(Supplied passage begins)

U.S. changes childhood vaccine schedule to require fewer immunizations – Los Angeles Times

The U.S. Department of Health and Human Services announced on January 5, 2026, that it is eliminating routine childhood vaccinations for numerous diseases previously covered under federal recommendations. Children will still receive vaccines for measles, mumps, rubella, polio, pertussis, tetanus, diphtheria, Hib, pneumococcal disease, HPV, and chickenpox, but vaccinations for hepatitis A and B, rotavirus, RSV, bacterial meningitis, influenza, and COVID-19 are now classified as optional through “shared clinical decision-making.” Health Secretary Robert F. Kennedy Jr., a longtime vaccine opponent, stated the changes “protect children, respect families, and rebuild trust in public health.”

The policy reversal stems from a December 2025 presidential memorandum signed by President Trump directing the health department to align the pediatric vaccine schedule with practices from peer-developed countries, specifically citing Denmark’s more limited schedule of 10 diseases. However, public health experts including Dr. Kelly Gebo of George Washington University’s Milken Institute School of Public Health note that Denmark’s approach reflects its disease prevalence, universal healthcare system, and higher screening rates for conditions like hepatitis B—factors absent in the United States, where less than 85% of pregnant women receive hepatitis B screening.

(Supplied passage ends)

Task A.
Rename "memorandum" as "directive" in the vaccine schedule article, then write out everything from "The policy reversal" down to "hepatitis B screening." with only that change.
Task B.
Take the vaccine schedule article further, continuing after its last sentence.
None of the data is needed here.

(Supplied data begins)

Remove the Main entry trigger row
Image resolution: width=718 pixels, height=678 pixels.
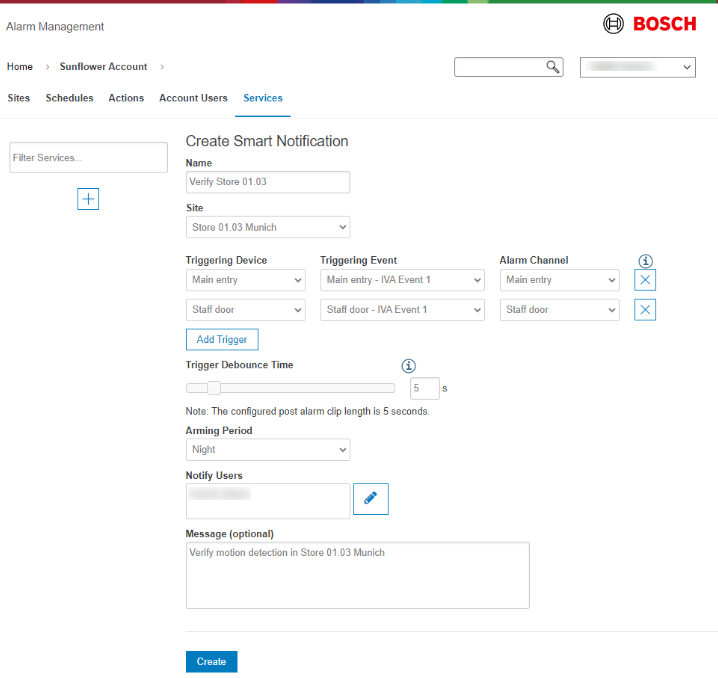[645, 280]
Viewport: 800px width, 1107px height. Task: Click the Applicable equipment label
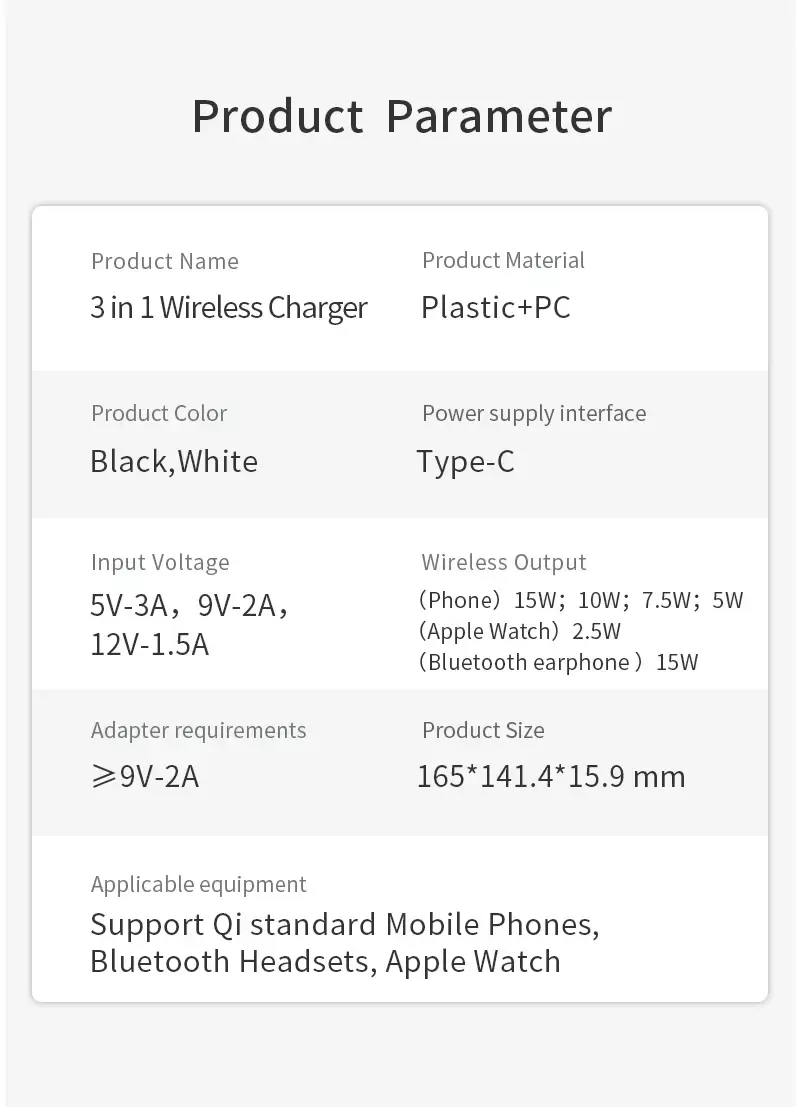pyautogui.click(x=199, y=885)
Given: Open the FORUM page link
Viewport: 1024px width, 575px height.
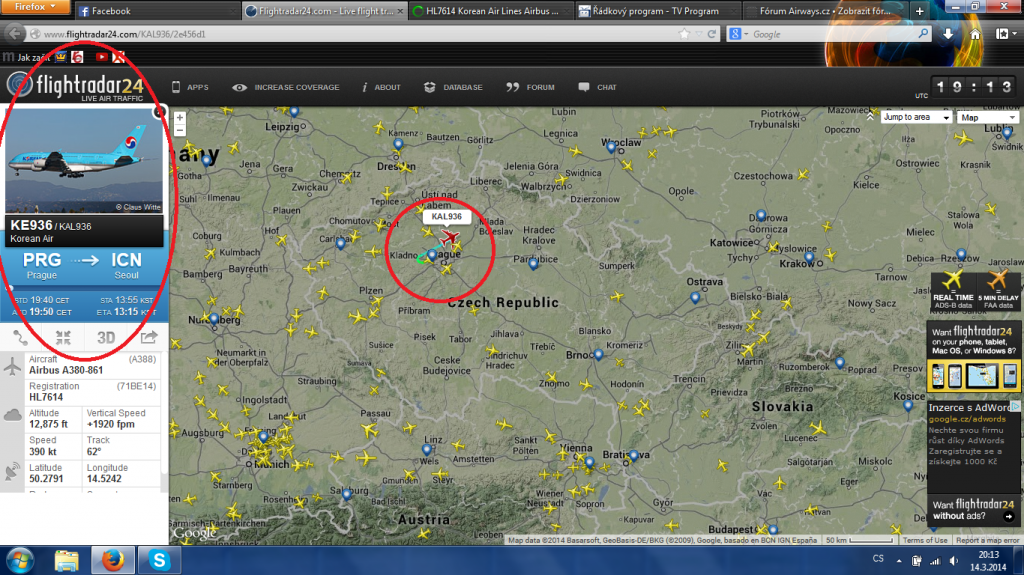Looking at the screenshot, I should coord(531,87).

(Supplied data ends)

Answer area A.
The policy reversal stems from a December 2025 presidential directive signed by President Trump directing the health department to align the pediatric vaccine schedule with practices from peer-developed countries, specifically citing Denmark’s more limited schedule of 10 diseases. However, public health experts including Dr. Kelly Gebo of George Washington University’s Milken Institute School of Public Health note that Denmark’s approach reflects its disease prevalence, universal healthcare system, and higher screening rates for conditions like hepatitis B—factors absent in the United States, where less than 85% of pregnant women receive hepatitis B screening.

Answer area B.
Pediatricians and public health officials rejected the changes as dangerous and unnecessary. Dr. René Bravo, president of the California Medical Association, stated the decision “undermines decades of evidence-based public health policy and sends a deeply confusing message to families at a time when vaccine confidence is already under strain.” The American Academy of Pediatrics condemned the schedule as “dangerous and unnecessary” and announced it will continue publishing its own independent immunization recommendations.

The federal changes follow a pattern of health authority reversals under Trump appointees. A Kennedy-led CDC panel previously voted to drop the routine newborn hepatitis B vaccination, a decision that contradicts 35 years of disease elimination since the vaccine’s 1991 introduction. Dr. James Alwine, a virologist with Defend Public Health, characterized the rollback as releasing “viruses and bacteria that were under control” onto vulnerable populations, describing the policy as fundamentally incompatible with disease prevention efforts in the United States.

Insurance companies remain required to fully cover all vaccines on the revised schedule, including those now designated optional. Four states—California, Oregon, Washington, and Hawaii—announced in September they would adopt independent immunization schedules based on American Academy of Pediatrics and other medical group recommendations, effectively rejecting the federal revision.